Arq. Bras. Cardiol. 2025; 122(5): e20240533
Endothelial Function by Flow-Mediated Dilation (FMD) in the Brachial Artery in Hypertensive Patients
This Original Article is referred by the Short Editorial "Endothelial Function by Flow-Mediated Dilation (FMD) in the Brachial Artery in Hypertensive Patients".
Abstract
Background
High blood pressure (BP) values have traditionally been associated with the risk of ischemic heart disease, stroke, chronic kidney disease, and early mortality. The brachial artery FMD after cuff deflation has become the standard parameter for quantifying endothelial function, being a useful surrogate outcome due to its non-invasiveness, close correlation with coronary endothelial function, and association with the incidence of long-term coronary events.
Objectives
To test hypotheses of correlation between the FMD and several blood parameters and to compare parameters between altered and non-altered FMD groups, and between hypertensive patients in the resistant hypertension groups (RHTN and non-RHTN).
Methods
Seventy-two volunteers from a referral hypertension outpatient clinic participated in this prospective cross-sectional study, in which several patient variables were compared between the altered FMD (n = 38) and non-altered FMD (n = 34) groups, and also between the RHTN (n = 49) and non-RHTN (n = 23) groups. The variables that would explain the FMD were also investigated in this study. Statistical analyses were performed using parametric methods when the assumptions were met, and non-parametric methods otherwise. The significance level adopted in the statistical analysis was 5%.
Results
The results showed a significant positive correlation between the FMD and LDL (p = 0.204, p = 0.042) and between FMD and triglycerides (p = 0.247, p = 0.037).
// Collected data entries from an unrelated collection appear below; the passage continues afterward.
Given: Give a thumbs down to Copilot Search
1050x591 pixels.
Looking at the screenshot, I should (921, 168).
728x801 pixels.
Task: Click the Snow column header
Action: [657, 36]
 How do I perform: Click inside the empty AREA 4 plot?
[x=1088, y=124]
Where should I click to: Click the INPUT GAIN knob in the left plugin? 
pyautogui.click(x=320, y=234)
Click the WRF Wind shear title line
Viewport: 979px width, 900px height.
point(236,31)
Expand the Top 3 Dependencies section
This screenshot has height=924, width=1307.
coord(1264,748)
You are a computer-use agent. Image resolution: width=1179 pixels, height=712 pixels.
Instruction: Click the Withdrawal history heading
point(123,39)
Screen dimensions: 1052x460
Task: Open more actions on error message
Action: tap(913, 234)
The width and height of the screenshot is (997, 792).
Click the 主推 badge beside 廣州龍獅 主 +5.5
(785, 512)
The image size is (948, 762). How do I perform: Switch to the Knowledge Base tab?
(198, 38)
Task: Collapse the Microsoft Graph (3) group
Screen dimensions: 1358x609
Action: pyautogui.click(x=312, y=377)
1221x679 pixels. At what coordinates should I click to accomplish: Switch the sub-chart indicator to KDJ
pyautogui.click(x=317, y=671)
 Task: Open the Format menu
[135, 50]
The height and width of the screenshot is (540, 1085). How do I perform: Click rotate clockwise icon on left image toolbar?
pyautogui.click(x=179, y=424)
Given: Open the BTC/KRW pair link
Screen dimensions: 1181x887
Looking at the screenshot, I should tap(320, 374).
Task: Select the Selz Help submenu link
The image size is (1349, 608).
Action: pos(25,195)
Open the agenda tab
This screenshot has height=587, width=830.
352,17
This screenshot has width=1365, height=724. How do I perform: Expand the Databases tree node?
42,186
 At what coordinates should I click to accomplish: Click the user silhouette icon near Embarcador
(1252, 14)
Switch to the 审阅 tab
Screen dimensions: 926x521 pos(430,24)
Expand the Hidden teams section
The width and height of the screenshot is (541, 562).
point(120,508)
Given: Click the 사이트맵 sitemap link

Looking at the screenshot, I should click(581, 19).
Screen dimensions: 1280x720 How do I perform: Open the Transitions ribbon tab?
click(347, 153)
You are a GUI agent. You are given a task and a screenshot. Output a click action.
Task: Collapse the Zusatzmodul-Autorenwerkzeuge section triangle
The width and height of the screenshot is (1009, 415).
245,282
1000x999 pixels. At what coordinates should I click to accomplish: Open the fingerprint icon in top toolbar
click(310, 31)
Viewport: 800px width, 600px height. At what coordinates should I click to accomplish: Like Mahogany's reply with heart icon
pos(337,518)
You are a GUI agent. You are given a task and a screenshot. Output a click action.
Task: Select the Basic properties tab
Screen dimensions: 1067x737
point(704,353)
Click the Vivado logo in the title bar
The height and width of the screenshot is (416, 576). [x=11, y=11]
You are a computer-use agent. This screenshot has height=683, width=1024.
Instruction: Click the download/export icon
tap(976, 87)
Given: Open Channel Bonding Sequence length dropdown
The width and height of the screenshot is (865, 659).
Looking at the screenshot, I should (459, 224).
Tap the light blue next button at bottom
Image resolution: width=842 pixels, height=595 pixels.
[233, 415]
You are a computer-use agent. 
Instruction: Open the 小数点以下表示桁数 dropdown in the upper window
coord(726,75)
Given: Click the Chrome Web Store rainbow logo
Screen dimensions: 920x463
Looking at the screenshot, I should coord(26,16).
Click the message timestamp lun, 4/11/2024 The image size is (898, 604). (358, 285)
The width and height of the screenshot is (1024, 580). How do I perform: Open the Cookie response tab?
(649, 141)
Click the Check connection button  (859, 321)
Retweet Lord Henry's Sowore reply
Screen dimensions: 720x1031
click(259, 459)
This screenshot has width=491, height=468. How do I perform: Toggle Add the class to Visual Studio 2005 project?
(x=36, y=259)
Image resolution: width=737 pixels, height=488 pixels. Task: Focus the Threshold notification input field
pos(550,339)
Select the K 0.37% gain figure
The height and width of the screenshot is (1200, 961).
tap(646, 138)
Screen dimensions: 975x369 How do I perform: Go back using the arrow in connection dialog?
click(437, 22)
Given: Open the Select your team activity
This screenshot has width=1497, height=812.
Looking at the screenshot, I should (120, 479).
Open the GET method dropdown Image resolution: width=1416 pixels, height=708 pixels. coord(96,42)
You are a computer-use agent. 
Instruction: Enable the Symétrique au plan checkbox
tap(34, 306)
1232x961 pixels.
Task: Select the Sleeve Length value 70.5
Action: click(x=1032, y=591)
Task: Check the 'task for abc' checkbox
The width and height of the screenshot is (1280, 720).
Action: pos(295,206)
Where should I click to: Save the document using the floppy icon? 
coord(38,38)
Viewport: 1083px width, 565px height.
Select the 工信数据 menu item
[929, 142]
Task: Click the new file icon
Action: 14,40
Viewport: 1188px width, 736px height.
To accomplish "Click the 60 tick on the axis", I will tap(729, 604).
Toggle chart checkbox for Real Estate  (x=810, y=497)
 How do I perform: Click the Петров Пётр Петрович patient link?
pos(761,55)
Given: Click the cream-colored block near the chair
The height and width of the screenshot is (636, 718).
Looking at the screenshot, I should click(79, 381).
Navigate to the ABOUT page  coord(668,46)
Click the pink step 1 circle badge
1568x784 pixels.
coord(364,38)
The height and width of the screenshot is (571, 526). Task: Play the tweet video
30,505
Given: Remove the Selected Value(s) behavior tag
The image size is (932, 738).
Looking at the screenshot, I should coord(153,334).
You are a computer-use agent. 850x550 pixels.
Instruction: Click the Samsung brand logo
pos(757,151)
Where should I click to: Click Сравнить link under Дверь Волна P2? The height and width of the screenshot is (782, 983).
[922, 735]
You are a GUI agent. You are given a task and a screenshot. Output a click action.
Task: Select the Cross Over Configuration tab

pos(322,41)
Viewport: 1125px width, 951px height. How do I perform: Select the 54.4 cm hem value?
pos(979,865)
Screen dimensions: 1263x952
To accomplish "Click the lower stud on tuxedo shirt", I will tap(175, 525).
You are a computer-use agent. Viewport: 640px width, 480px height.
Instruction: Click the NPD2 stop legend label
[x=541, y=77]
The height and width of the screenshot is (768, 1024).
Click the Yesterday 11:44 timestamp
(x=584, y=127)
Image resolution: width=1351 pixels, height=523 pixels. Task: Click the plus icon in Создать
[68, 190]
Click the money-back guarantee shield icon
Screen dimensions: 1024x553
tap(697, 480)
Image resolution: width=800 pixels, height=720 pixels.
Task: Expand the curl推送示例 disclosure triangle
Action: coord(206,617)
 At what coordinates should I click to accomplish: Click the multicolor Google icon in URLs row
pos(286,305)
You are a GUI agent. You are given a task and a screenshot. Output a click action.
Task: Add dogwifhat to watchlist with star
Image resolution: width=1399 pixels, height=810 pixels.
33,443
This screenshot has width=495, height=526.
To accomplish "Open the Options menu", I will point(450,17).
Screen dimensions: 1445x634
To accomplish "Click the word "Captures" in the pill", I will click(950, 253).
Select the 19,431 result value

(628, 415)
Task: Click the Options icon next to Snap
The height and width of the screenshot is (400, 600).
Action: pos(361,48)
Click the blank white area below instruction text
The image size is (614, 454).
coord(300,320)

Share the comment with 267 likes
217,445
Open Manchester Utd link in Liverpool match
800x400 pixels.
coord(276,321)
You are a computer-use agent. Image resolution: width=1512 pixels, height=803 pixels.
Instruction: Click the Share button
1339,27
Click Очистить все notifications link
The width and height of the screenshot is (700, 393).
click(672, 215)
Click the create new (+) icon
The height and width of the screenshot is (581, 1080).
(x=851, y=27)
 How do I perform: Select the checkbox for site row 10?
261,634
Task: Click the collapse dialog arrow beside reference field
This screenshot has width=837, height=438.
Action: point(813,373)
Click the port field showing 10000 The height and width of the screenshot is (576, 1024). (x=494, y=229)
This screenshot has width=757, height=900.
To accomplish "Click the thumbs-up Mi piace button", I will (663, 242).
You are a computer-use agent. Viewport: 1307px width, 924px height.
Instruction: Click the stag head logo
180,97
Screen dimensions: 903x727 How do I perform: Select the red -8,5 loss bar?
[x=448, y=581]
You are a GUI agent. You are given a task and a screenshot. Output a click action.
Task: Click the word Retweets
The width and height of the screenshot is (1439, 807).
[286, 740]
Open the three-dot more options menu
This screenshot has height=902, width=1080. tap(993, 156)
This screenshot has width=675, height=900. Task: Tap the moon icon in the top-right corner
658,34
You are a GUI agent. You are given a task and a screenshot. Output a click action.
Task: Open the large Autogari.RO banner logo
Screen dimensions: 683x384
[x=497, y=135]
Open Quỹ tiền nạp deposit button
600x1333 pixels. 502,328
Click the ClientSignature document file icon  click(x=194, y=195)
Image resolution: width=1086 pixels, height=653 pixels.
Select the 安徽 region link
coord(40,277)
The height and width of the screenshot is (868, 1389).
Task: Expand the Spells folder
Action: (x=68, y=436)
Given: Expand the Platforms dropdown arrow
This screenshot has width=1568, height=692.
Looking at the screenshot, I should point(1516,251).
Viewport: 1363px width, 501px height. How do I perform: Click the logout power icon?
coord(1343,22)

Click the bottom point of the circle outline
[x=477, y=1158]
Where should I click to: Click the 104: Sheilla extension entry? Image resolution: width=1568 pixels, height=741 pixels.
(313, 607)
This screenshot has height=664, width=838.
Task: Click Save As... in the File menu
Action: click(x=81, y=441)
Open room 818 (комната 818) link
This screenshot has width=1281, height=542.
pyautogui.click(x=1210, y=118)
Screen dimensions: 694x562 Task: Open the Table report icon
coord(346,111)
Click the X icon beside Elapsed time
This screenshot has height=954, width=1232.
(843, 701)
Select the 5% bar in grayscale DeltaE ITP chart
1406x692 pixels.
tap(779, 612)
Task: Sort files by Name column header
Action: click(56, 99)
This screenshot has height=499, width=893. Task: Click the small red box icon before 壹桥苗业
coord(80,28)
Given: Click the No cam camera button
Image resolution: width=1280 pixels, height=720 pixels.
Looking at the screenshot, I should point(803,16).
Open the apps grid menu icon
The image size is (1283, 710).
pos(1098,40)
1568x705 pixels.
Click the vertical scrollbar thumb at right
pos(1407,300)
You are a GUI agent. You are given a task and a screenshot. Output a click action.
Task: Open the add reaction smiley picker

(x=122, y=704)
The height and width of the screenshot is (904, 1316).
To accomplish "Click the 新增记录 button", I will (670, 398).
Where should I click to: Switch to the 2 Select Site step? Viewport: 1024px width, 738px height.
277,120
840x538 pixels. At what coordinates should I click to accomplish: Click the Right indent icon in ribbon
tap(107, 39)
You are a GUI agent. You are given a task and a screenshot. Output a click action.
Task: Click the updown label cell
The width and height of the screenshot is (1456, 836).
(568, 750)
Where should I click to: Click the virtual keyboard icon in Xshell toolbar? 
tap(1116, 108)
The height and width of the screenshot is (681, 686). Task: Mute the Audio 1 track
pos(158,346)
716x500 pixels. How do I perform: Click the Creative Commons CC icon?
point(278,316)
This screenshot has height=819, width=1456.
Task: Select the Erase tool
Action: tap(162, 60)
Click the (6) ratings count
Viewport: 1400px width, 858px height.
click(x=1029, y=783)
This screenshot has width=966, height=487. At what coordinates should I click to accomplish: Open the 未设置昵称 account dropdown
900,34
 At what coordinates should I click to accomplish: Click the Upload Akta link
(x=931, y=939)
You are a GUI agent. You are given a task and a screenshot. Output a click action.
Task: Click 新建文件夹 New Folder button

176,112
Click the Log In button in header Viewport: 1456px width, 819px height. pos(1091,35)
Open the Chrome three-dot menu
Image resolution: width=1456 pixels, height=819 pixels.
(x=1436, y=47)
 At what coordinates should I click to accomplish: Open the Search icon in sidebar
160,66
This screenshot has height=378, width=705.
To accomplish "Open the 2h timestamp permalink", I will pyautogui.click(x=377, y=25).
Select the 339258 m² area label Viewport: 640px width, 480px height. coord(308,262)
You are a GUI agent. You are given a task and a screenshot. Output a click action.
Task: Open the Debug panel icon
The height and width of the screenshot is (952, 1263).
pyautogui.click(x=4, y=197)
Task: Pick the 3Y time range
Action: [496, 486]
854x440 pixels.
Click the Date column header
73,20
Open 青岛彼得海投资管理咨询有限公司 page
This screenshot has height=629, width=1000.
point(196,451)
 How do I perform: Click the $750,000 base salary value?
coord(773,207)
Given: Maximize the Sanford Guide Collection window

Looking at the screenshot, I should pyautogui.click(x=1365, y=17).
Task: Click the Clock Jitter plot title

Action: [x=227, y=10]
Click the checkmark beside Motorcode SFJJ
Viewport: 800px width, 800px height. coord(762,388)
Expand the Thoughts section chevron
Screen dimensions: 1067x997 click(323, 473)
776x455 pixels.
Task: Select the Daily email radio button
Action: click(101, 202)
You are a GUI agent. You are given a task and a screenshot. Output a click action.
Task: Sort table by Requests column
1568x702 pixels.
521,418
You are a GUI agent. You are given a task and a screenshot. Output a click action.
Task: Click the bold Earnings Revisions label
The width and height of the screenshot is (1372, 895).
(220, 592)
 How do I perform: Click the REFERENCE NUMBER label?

Glycated hemoglobin was higher in the RHTN group (p = 0.020), potassium was higher in the non-RHTN group (p = 0.029), and C-reactive protein was higher in the RHTN group (p = 0.04). For the other comparisons, no statistically significant differences were found.
Conclusion
LDL and triglycerides are FMD predictors, and the RHTN and non-RHTN groups differ in terms of the amount of potassium, protein C, and glycated hemoglobin. The altered and non-altered FMD groups differ only in terms of triglycerides.